Google Cloud Professional Machine Learning Engineer — Question 222
You work for a pharmaceutical company based in Canada. Your team developed a BigQuery ML model to predict the number of flu infections for the next month in Canada. Weather data is published weekly, and flu infection statistics are published monthly. You need to configure a model retraining policy that minimizes cost. What should you do?
Answer options
- A. Download the weather and flu data each week. Configure Cloud Scheduler to execute a Vertex AI pipeline to retrain the model weekly.
- B. Download the weather and flu data each month. Configure Cloud Scheduler to execute a Vertex AI pipeline to retrain the model monthly.
- C. Download the weather and flu data each week. Configure Cloud Scheduler to execute a Vertex AI pipeline to retrain the model every month.

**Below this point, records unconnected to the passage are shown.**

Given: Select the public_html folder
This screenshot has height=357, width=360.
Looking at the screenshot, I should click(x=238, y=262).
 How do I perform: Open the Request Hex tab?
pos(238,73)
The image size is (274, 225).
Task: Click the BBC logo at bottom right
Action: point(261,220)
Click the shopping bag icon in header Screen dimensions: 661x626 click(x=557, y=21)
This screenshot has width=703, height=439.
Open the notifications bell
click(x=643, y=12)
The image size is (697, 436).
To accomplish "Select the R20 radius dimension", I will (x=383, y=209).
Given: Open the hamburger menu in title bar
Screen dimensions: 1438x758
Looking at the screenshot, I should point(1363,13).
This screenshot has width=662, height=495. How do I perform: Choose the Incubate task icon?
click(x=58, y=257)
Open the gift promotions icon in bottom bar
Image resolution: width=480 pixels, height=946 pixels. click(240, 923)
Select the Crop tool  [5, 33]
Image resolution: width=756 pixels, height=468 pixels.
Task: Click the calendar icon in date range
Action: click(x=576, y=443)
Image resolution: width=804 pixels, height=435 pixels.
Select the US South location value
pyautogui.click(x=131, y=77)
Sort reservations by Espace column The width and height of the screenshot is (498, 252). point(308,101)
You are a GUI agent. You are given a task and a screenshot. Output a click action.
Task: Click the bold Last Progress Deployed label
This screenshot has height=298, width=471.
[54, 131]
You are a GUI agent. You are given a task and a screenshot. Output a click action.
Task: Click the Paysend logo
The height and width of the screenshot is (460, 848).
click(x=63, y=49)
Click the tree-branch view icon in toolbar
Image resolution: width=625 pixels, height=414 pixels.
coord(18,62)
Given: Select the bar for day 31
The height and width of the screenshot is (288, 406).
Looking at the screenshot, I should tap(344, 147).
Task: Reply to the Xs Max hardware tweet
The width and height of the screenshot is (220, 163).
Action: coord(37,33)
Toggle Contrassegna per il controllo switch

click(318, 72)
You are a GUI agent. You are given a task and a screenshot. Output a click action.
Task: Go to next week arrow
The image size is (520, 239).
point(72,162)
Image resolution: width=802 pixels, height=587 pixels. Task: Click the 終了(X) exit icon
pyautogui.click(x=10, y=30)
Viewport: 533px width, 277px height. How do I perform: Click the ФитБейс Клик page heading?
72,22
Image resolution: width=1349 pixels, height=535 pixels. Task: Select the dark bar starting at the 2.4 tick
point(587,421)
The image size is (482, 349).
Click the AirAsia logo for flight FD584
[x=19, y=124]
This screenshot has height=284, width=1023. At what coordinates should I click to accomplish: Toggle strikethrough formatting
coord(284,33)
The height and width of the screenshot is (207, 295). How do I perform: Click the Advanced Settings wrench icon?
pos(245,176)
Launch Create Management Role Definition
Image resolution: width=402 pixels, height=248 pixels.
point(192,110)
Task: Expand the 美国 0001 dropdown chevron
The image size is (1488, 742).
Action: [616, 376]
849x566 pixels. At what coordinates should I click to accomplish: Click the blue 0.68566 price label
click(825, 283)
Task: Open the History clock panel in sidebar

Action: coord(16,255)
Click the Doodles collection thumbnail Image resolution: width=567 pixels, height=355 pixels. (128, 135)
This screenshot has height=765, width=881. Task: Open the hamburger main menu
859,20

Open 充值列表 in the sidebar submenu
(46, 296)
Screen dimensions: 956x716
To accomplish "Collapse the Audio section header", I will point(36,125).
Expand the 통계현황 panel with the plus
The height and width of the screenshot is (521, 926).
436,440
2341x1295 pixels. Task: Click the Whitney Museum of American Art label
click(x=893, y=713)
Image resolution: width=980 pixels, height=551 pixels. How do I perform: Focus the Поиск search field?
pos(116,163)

- D. Download the weather data each week, and download the flu data each month. Deploy the model to a Vertex AI endpoint with feature drift monitoring, and retrain the model if a monitoring alert is detected.
Correct answer: D
Explanation
Option D is correct because it allows for continuous monitoring of the model's performance through feature drift detection, ensuring that the model is retrained only when necessary, thus minimizing costs. Options A and C suggest retraining the model too frequently, which could lead to unnecessary costs without significant benefits. Option B does not leverage the weekly weather data, which is critical for timely predictions.